(Your assignment) Every line below that holds "will" must be copied.

Saved data entries:
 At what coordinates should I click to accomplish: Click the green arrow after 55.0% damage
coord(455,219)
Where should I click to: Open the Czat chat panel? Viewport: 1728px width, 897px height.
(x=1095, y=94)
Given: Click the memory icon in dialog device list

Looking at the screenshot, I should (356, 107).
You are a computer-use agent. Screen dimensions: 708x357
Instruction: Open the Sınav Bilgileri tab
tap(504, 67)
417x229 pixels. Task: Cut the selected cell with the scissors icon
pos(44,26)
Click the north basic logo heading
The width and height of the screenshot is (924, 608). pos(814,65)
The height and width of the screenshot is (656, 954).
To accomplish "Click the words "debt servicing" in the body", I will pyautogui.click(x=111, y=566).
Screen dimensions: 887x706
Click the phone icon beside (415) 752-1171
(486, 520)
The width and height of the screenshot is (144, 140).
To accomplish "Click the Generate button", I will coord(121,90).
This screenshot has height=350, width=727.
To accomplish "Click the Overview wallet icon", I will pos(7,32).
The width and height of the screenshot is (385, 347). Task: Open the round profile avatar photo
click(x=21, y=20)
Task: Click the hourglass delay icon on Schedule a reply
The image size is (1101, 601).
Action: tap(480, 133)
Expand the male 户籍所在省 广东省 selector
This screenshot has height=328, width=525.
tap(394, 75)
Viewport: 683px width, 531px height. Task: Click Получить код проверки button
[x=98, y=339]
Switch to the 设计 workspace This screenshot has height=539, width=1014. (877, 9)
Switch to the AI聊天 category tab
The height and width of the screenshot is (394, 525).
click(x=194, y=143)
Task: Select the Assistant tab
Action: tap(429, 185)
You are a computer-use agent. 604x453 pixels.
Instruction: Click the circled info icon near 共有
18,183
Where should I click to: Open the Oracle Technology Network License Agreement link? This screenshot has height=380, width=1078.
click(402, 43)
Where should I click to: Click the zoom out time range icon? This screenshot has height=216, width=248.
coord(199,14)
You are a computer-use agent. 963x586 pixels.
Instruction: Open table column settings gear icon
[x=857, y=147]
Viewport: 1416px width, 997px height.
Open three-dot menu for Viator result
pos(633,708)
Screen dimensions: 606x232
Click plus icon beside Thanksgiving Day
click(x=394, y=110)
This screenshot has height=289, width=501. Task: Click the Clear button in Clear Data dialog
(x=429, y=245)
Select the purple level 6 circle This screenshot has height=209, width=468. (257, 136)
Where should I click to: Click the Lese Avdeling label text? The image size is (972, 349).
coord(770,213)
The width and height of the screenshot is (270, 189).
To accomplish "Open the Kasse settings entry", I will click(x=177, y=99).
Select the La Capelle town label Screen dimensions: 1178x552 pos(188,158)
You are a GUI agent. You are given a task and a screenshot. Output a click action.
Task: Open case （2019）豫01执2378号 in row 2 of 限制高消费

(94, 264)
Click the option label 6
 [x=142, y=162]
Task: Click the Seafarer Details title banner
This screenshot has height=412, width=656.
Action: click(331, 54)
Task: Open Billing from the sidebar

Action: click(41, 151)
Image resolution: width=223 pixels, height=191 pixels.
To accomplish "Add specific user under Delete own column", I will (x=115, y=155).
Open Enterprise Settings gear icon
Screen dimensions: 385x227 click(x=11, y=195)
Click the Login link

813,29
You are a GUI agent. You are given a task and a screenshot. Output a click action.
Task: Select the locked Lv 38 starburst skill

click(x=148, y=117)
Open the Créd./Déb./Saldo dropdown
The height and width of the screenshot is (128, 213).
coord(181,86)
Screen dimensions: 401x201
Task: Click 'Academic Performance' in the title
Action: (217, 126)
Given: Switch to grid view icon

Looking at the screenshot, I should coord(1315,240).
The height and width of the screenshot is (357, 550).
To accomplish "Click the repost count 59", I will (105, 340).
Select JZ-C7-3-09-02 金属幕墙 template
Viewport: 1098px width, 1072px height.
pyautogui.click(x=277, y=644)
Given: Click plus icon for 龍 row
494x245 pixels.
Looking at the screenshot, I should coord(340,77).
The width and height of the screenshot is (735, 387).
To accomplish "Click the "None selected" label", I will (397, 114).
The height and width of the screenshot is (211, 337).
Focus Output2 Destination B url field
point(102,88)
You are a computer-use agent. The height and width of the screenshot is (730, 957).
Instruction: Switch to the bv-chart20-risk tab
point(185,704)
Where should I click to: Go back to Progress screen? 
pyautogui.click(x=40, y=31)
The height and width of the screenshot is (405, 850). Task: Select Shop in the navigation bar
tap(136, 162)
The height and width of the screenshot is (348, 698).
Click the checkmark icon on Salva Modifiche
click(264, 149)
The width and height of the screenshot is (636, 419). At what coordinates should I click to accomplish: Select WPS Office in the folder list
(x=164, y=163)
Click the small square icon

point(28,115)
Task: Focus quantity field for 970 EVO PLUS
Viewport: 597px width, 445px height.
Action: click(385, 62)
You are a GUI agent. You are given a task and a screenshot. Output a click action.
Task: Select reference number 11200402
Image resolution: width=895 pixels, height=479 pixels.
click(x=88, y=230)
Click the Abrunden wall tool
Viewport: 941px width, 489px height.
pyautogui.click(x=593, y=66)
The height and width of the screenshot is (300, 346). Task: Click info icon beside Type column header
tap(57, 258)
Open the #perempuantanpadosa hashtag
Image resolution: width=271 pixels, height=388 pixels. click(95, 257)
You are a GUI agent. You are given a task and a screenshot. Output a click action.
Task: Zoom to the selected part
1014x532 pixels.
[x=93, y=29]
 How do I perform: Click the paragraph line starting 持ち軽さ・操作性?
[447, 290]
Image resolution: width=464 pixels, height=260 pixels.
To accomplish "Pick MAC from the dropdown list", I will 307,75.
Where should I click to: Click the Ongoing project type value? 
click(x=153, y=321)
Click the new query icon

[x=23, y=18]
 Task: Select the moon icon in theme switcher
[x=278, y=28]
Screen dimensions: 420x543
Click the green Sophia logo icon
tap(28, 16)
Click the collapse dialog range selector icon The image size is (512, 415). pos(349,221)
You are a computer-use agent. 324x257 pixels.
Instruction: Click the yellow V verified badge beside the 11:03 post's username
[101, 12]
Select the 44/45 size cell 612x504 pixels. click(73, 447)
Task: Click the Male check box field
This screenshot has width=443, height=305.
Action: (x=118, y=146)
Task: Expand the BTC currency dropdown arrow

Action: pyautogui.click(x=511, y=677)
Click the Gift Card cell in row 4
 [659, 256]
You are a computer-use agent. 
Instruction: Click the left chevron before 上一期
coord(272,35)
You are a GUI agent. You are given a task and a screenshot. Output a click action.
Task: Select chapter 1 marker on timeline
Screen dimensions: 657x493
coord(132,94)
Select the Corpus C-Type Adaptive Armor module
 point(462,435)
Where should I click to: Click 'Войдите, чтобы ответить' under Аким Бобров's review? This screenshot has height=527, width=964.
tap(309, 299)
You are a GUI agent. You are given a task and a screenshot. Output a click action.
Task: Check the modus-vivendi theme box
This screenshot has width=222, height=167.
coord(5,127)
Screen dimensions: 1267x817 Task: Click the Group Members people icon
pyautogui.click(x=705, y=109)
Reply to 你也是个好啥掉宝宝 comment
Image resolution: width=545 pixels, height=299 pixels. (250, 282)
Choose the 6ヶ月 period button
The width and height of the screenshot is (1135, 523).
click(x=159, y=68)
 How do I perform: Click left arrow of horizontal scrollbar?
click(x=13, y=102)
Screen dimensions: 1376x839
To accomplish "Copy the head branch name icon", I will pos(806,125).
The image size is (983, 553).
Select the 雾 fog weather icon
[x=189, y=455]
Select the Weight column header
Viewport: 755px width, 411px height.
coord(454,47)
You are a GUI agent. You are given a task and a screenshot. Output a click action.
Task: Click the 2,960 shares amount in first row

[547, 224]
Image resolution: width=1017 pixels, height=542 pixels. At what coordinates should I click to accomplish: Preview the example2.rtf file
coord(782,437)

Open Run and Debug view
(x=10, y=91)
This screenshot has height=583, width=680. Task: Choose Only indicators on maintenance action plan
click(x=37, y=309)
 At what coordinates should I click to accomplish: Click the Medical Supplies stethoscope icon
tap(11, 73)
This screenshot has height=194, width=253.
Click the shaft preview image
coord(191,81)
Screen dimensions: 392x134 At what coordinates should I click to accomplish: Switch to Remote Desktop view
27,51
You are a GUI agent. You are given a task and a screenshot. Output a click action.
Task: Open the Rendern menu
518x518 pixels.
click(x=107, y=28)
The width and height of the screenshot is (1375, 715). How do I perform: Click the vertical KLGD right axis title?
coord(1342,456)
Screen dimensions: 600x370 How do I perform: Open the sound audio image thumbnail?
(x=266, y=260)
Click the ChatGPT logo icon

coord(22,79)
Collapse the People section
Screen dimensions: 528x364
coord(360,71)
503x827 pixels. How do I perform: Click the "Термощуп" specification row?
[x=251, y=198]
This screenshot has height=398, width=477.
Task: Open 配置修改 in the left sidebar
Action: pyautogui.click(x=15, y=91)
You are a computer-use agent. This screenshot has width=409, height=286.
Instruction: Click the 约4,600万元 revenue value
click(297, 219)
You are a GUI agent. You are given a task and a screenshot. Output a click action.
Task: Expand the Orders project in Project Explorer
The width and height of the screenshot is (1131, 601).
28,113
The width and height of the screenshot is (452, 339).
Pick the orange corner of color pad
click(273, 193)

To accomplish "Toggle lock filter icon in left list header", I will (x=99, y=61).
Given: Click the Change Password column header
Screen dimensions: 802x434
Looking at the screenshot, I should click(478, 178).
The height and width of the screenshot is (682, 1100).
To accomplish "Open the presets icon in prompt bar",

(Written answer)
To accomplish "Click the words "debt servicing" in the body", I will pyautogui.click(x=111, y=566).
To accomplish "Click the Generate button", I will coord(121,90).
To accomplish "Click the Overview wallet icon", I will pos(7,32).
To accomplish "Open the Kasse settings entry", I will click(x=177, y=99).
To accomplish "Add specific user under Delete own column", I will (x=115, y=155).
To accomplish "Click the repost count 59", I will (105, 340).
To accomplish "Click the "None selected" label", I will (397, 114).
To accomplish "Pick MAC from the dropdown list", I will 307,75.
To accomplish "Copy the head branch name icon", I will pos(806,125).
To accomplish "Toggle lock filter icon in left list header", I will (x=99, y=61).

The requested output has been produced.